Lines from a screen grounding dataset:
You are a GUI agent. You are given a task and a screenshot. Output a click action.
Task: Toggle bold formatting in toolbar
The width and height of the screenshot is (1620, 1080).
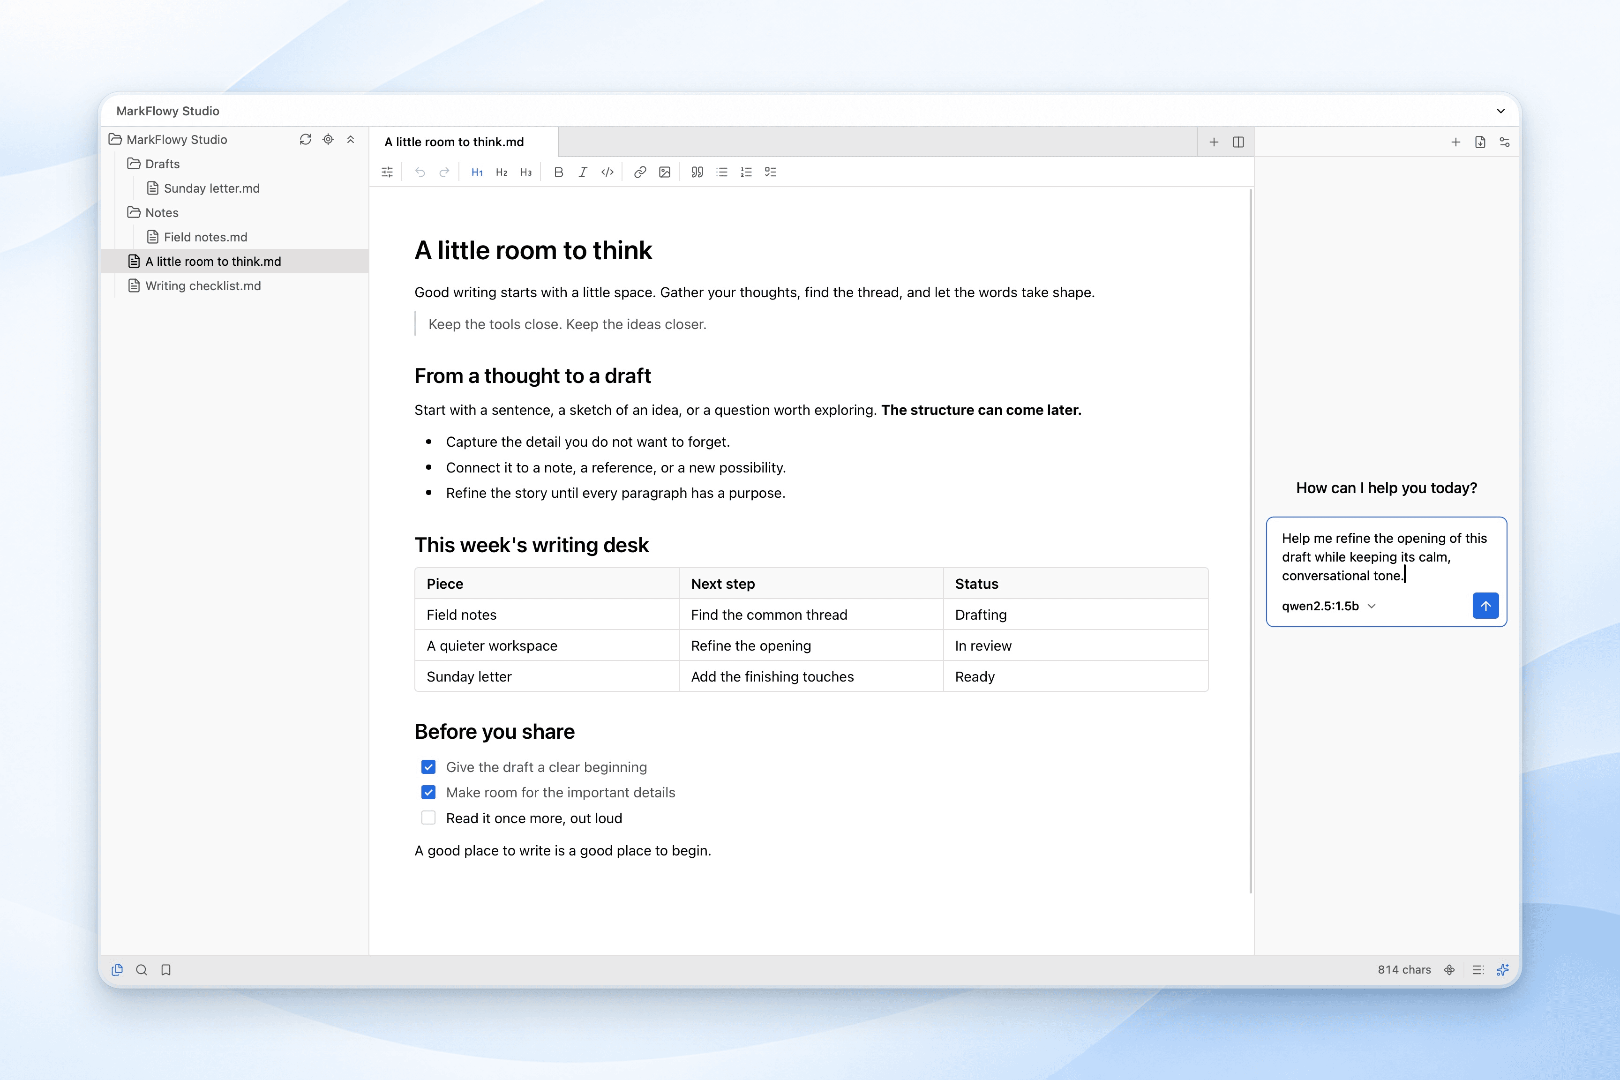(559, 172)
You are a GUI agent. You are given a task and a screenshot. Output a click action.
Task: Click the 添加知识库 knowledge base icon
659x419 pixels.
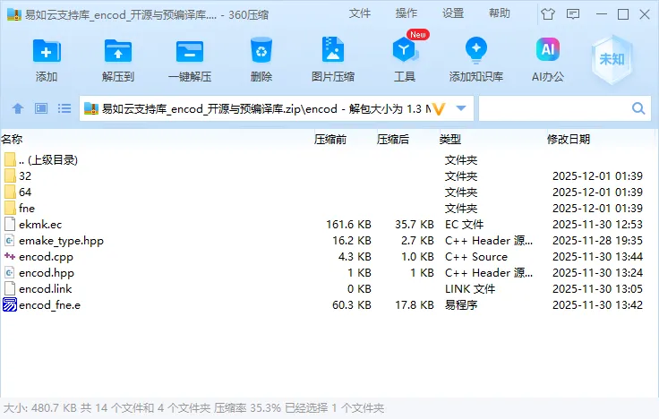pyautogui.click(x=475, y=52)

▶ _Task description_: Turn the lines above into a numbered list, skipping any blank lines. Leave the pictures out.

▶ _Reply to the task_:
1. You are a GUI agent. You are given a task and a screenshot. Output a click action.
2. Task: Toggle bold formatting in toolbar
3. The width and height of the screenshot is (1620, 1080).
4. (559, 172)
5. You are a GUI agent. You are given a task and a screenshot. Output a click action.
6. Task: Click the 添加知识库 knowledge base icon
7. 659x419 pixels.
8. pyautogui.click(x=475, y=52)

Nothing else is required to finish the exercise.